La interpretación tiene dos puntos magistrales: Irene Gutiérrez Caba y Agustín González. Dentro, siempre, del naturalismo que requiere la obra. Una primera observación indicaría que Irene Gutiérrez Caba crea su personaje de una manera instintiva, con una seguridad innata, metiendo su propio sentimiento en él: lo vive. Y que Agustín González lo produce desde un estudio intelectual. Para el espectador poco importan las vías: los dos son seres humanos, con sus esperanzas y sus desesperanzas. Es un curso de teatro, por ejemplo, ver cómo Agustín González denota el paso del tiempo con su propio cuerpo, dejando notar el peso de las ropas.
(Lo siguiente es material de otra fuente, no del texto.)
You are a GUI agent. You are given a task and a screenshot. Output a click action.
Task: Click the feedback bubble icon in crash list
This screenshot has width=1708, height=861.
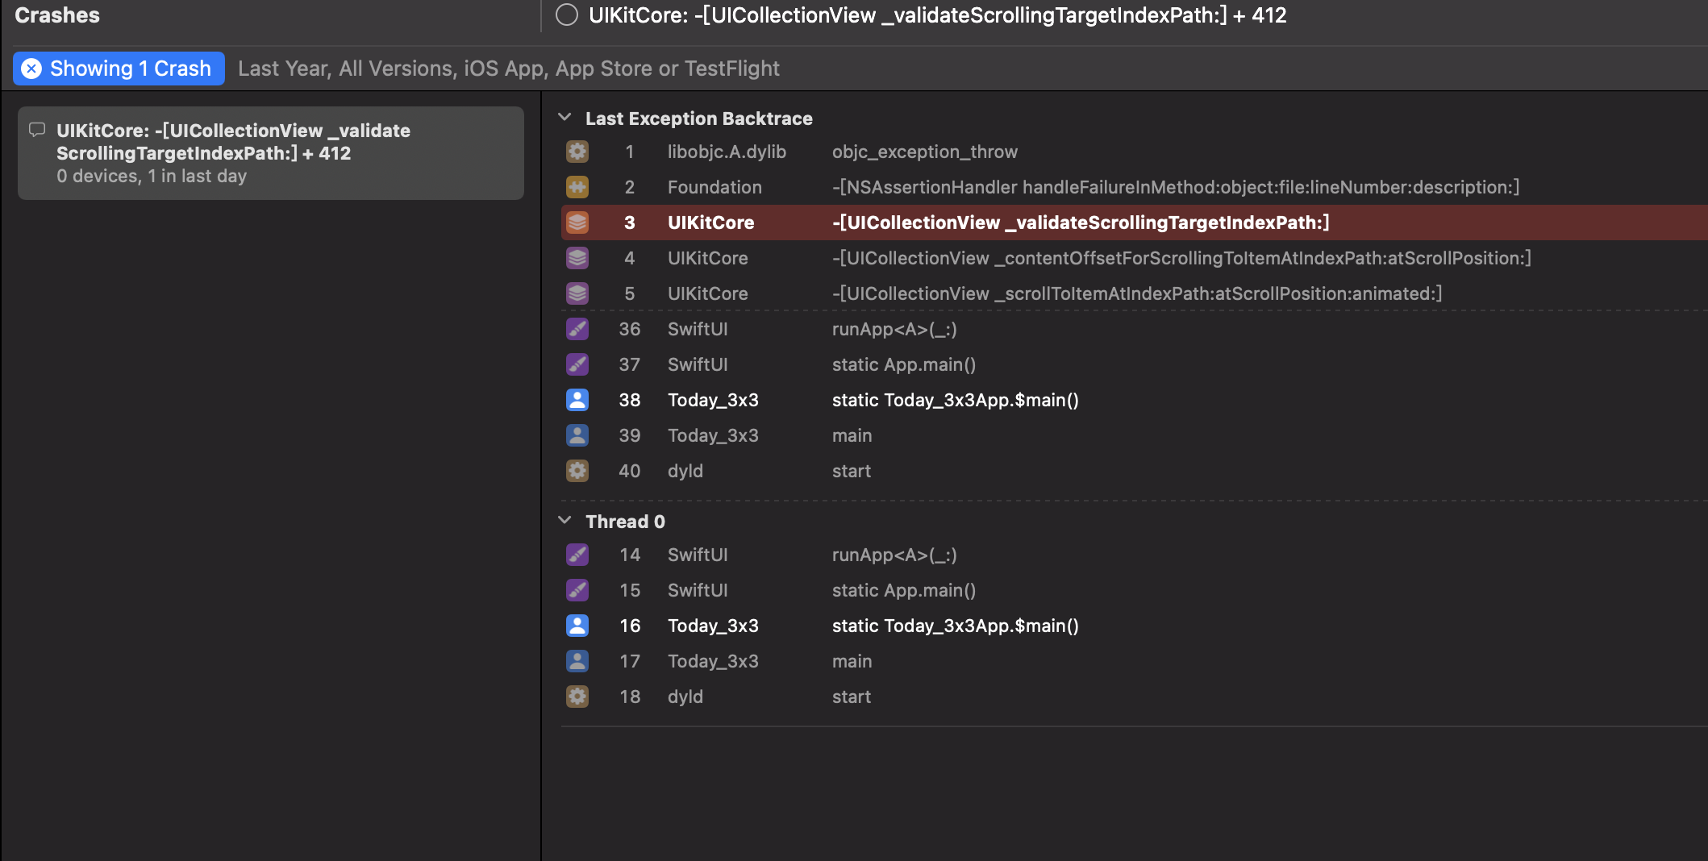click(37, 130)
Los dos dan densidad a la obra. Los papeles más; bajos están bien cubiertos; no es fácil, especialmente, el encargado a Imanol Arias. Tiene su buen momento José María Resel; da su seguridad Encarna Paso. Con más tiempo de representaciones se puede esperar que toda la compañía se conjunte mejor.
La escenografía es sencilla, meramente adecuada a la acción: podría ser de los años treinta. Deben mencionarse los telones sobre litografías de John Allin: un ingenuismo que simultáneamente aproxima y distancia de la época.
El público acoge la obra con entusiasmo. Se siente comprendido en ella, desde los pequeños detalles -la redacción del complicado impreso de la declaración de impuestos, las riñas familiares, los problemas de padres e hijos- hasta el gran tema del posible sentido político de la vida (con el sentido honesto del autor de que todas las voces, todas las opiniones, están planteadas con honestidad, sin hacer trampa al personaje ni al espectador). Es, en resumen, lo que se llama teatro.